Task 1: Copy out the stretch of the records from the line containing "At what coordinates" through the end of the records, keeping every line unchanged, and leave the pictures out of your answer.

There’s scenes from Dee’s marriage, too, parts from the days and months leading to that final confrontation. I had to wonder at the depth of Dee and Patrick’s marriage, though. It often felt that Dee wanted it to work because it was so far from what she’d known growing up, and the way she goes about arranging their meeting (plotting the best course so their paths would cross, literally) doesn’t exactly speak of love. Patrick represents everything she didn’t have as a child – no worries about whether the phone in the den would ring, no wondering when Uncle Paul (Annette’s handler) would come around again. So, did she truly love him, or did she love what he could give her?

But, it’s not just a story of a marriage crumbling from the inside. Those flashbacks allow us to see just what a force of nature Annette Vess was. It makes you understand why Paul was so keen to recruit Dee and Simon, her brother. Yes, Annette was that good. Though she doesn’t want to, Dee’s getting to live the life of danger and intrigue I dreamed of as a kid – she might not be an international woman of mystery, but dammit, ain’t no one gonna pull something over on her.

During the last few chapters, I kept expecting the orchestra to chime in with the creepy violins, the soundtrack swelling to its final, smashing crescendo as Dee confronts Patrick. It doesn’t, but Mason’s prose made it easy to imagine. Sir Hitchcock would be proud.

ARC of Monday’s Lie provided by the publisher.

Task 2:
Answer these questions using the review:
(a) Who is Uncle Paul?
(b) What is the name of Dee's brother?
(c) Who provided the ARC of Monday's Lie?

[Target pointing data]

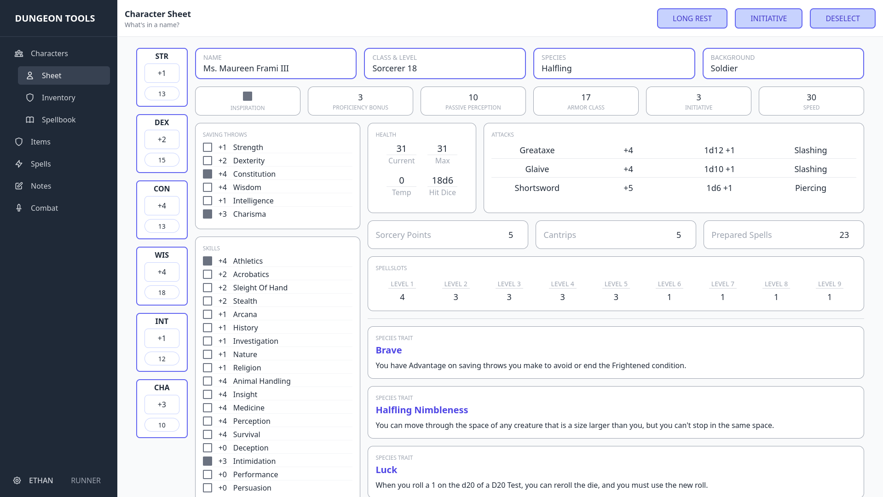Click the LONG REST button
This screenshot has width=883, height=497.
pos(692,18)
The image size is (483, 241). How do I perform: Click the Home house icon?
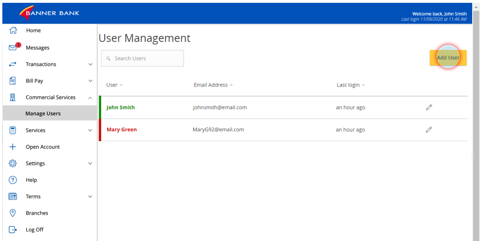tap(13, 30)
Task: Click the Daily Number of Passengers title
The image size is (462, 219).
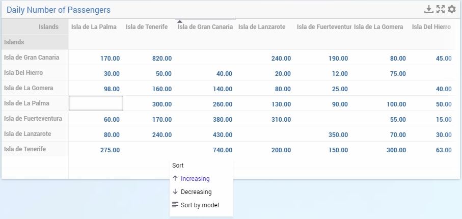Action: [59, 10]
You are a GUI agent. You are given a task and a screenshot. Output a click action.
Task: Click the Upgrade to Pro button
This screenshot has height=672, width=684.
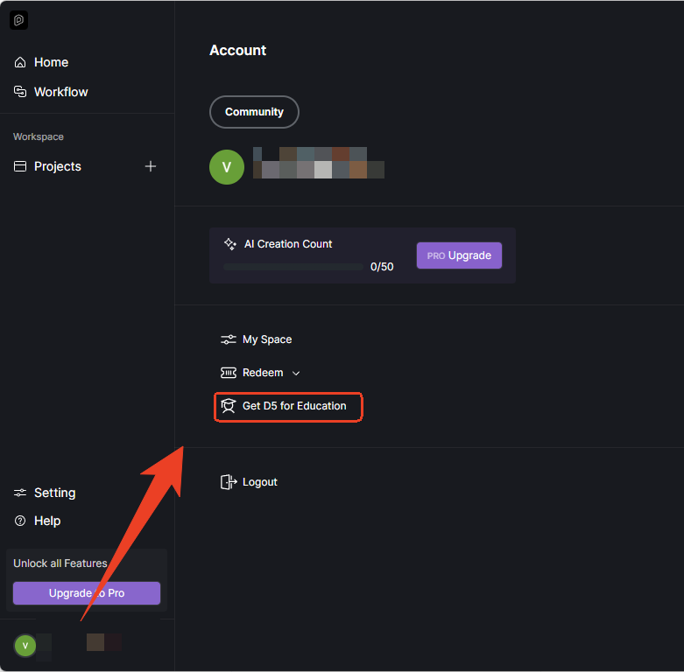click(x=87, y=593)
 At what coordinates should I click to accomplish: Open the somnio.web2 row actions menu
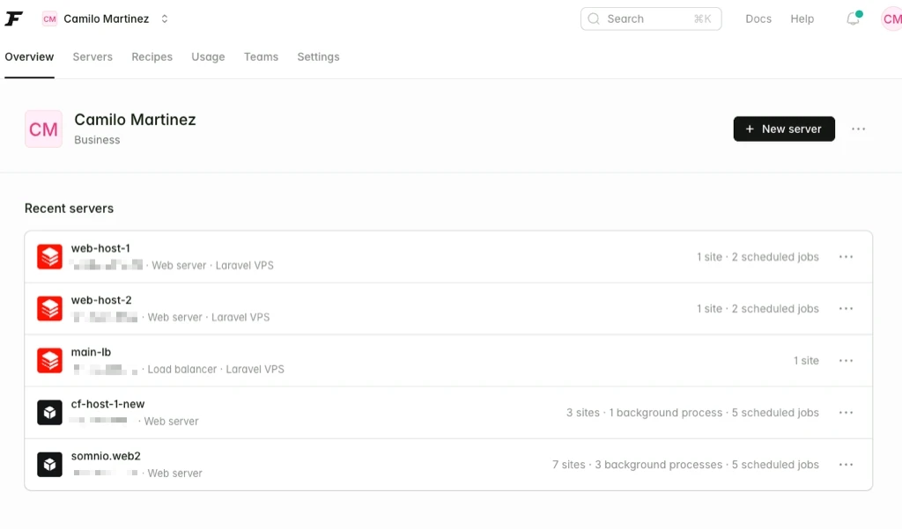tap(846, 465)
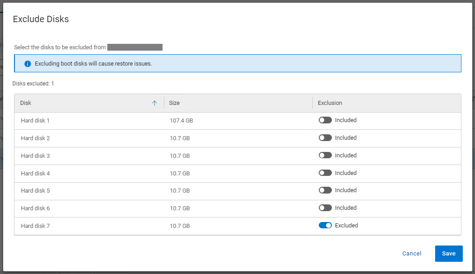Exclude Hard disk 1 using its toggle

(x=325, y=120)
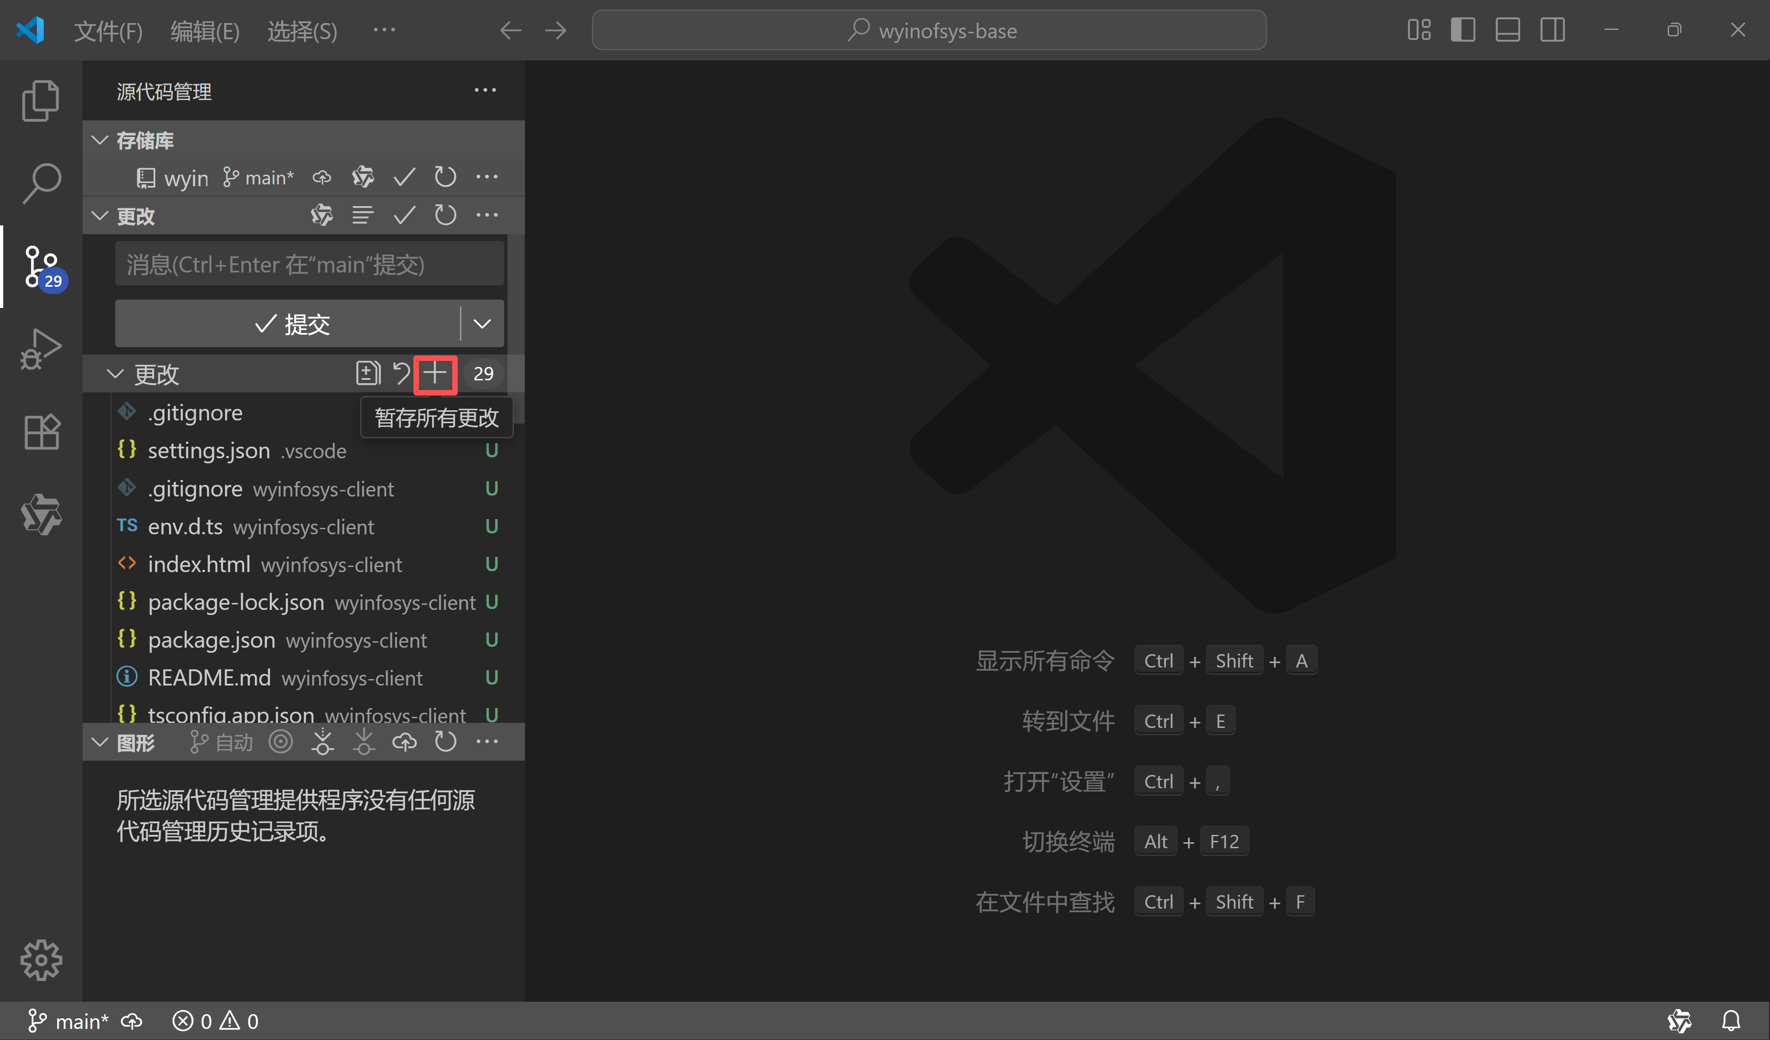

Full output 1:
 At what coordinates should I click to accomplish: Open the somnio.web2 row actions menu
tap(846, 465)
Exclude Hard disk 1 using its toggle

(x=325, y=120)

Full output 2:
(a) Annette's handler
(b) Simon
(c) The publisher